By “President Donald Trump,” here, the Poynter Institute meant “the Poynter Institute.” The self-styled defenders of journalism continued:
In this time of difficult relations between the press and the White House, reporters who operate above reproach, while still challenging the power of the office, will build credibility.
This is in no way a defense of Trump’s suspension of Acosta’s White House press credentials. Rather, it’s a caution to not hand your critic the stick to beat you with.
It’s hard to say what the most elementary requirement of journalism is, but I tend to vote for “Knowing what words mean when you use them.” Tompkins and McBride were, in fact, defending Trump’s suspension of Acosta’s White House press credentials. They were writing that Acosta was unprofessional, that he lacked credibility, and that he deserved reproach. They were beating him with the stick themselves.
Trump has been attacking the press, as a candidate and now as president, full-time for more than three years now. Claiming that there is some polite and responsible way for the press to do its job, which will deprive him of the opportunity to attack, is beyond cowardly and stupid. It is a lie, in support of those attacks.
Here, according to the Poynter Institute, is what Acosta did wrong:
Had Acosta phrased his question in a more neutral tone, he likely would have had more information for his audience to digest.
Acosta asked the president if Trump had demonized the caravan of Central Americans trekking toward the United States, ending his exchange by stating, “It is not an invasion.”
If Acosta had asked “What about that seems like an invasion?” he could have both sought an answer and avoided becoming bigger than the event he was covering.
The president has been telling a lie about the migrants who are currently heading north through Central America. That lie—that they are an invading force on its way to attack the United States by force—has directly inspired at least two acts of terrorist violence, including one that directly targeted CNN.
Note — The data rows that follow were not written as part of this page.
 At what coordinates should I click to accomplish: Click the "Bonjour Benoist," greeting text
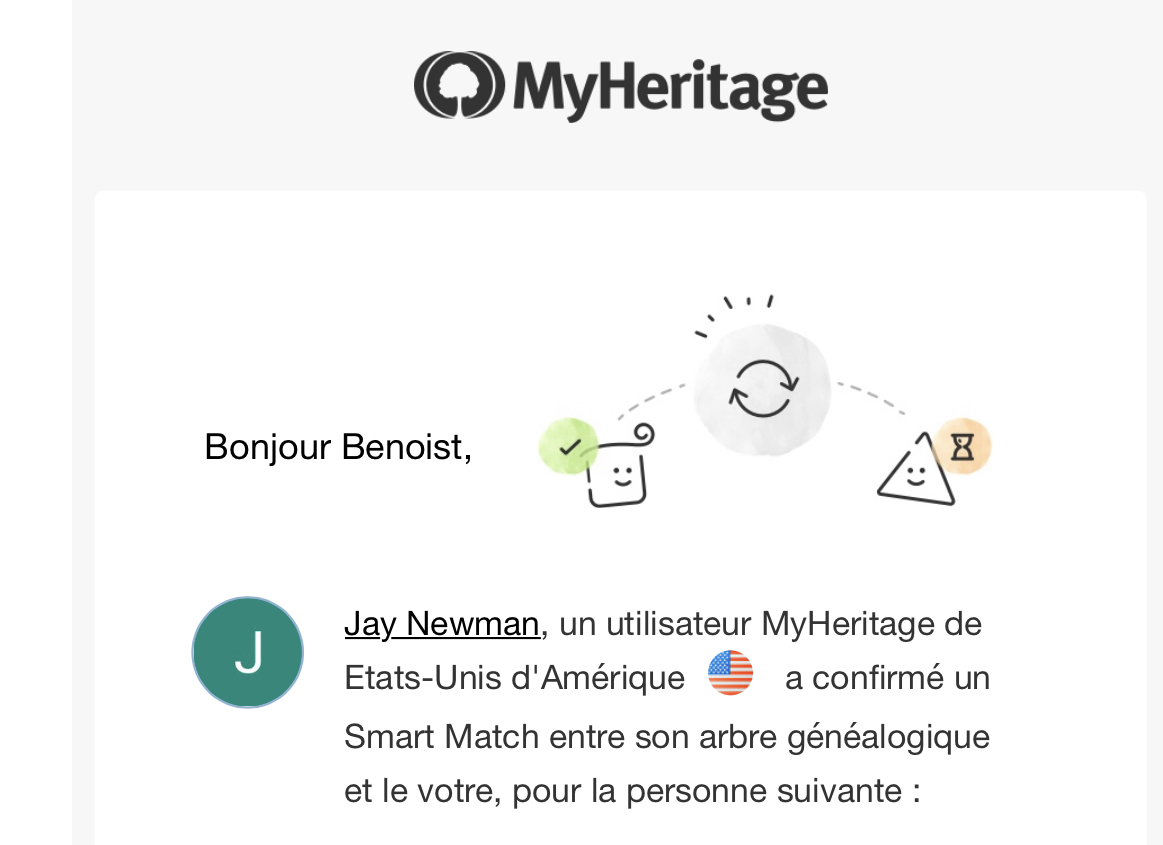click(x=338, y=447)
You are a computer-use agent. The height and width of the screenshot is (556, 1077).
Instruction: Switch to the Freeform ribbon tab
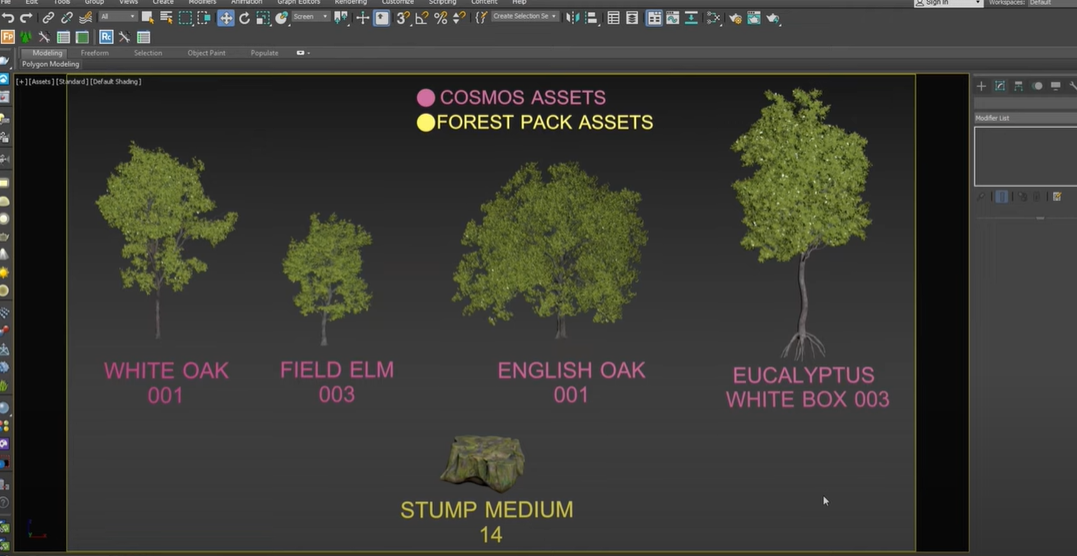coord(95,53)

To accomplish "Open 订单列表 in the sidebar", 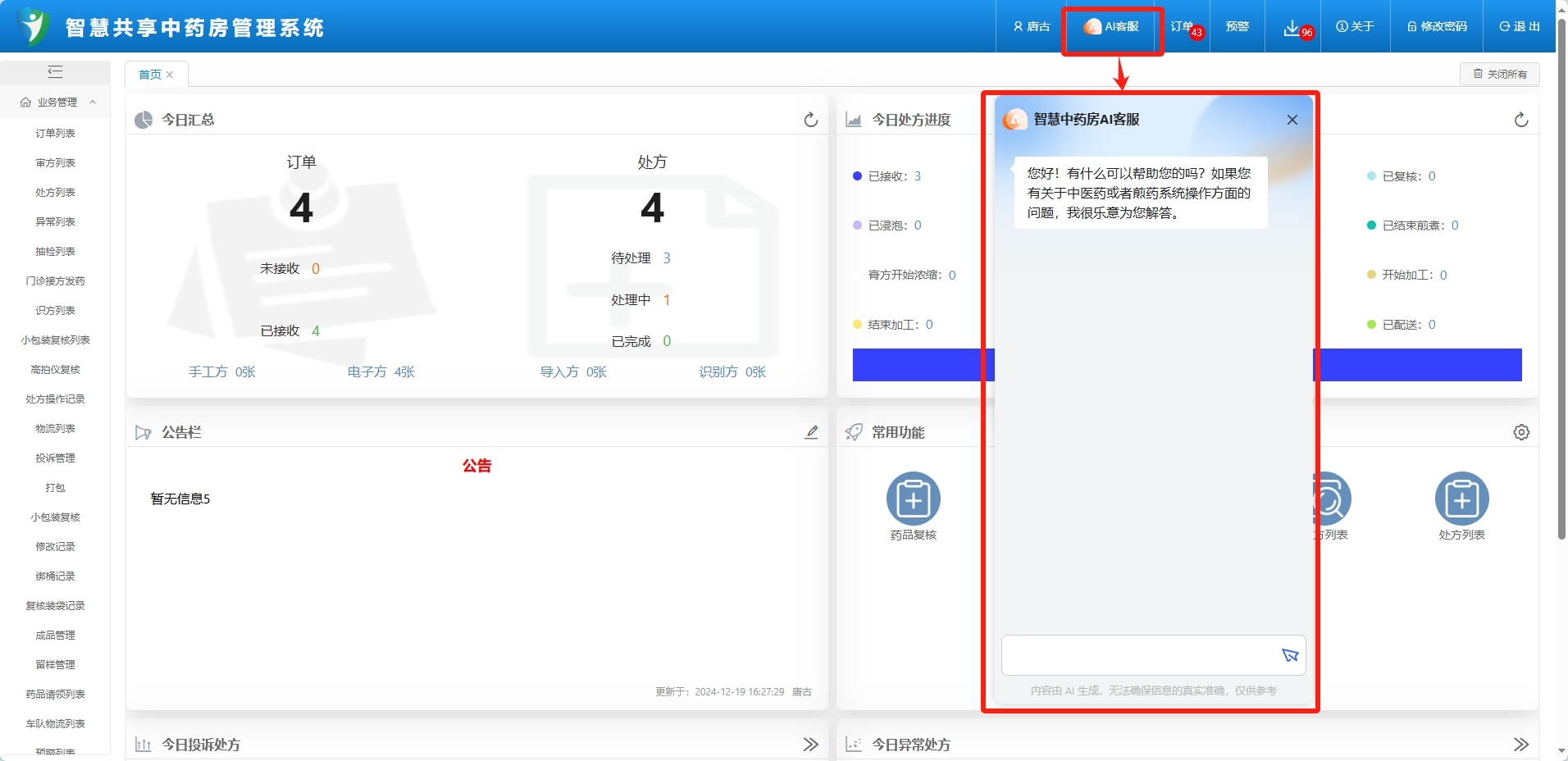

And Poynter’s advice on how to handle that is to ask a question that would enable the president to just repeat the same lie. What seems like an invasion? All the criminals, the unidentified Middle Easterners, the Soros money—the whole fictional picture, which the president never hesitates to keep on lying about.
Instead, Acosta confronted the president with the statement that there was no invasion, as a matter of fact. And the White House responded by trying to grab his microphone and expel him. It wasn’t a Q&A, but it definitely was news.
To Poynter, though, it was a sad abandonment of objectivity and a display of disrespect:
Press conferences can be high stakes because they are frequently an attempt to control the message. Reporters who prepare with neutral questions avoid revealing bias or creating unnecessary conflict…
This was a White House event and he was talking to the president of the United States. A briefing is not the same as a cable news wrestling match, where sides shout at each other.
Ah, yes, the dignity of the office! The president, of course, knows perfectly well that his briefings are cable news wrestling matches. He is there to bully the press. The Acosta clip was a sensation because it made the bullying look bad. In a smarter world, the press corps might starve him of attention and refuse to play along at all. In the dumbest possible world, they would do what Poynter wants them to do—play along, but make sure to lose.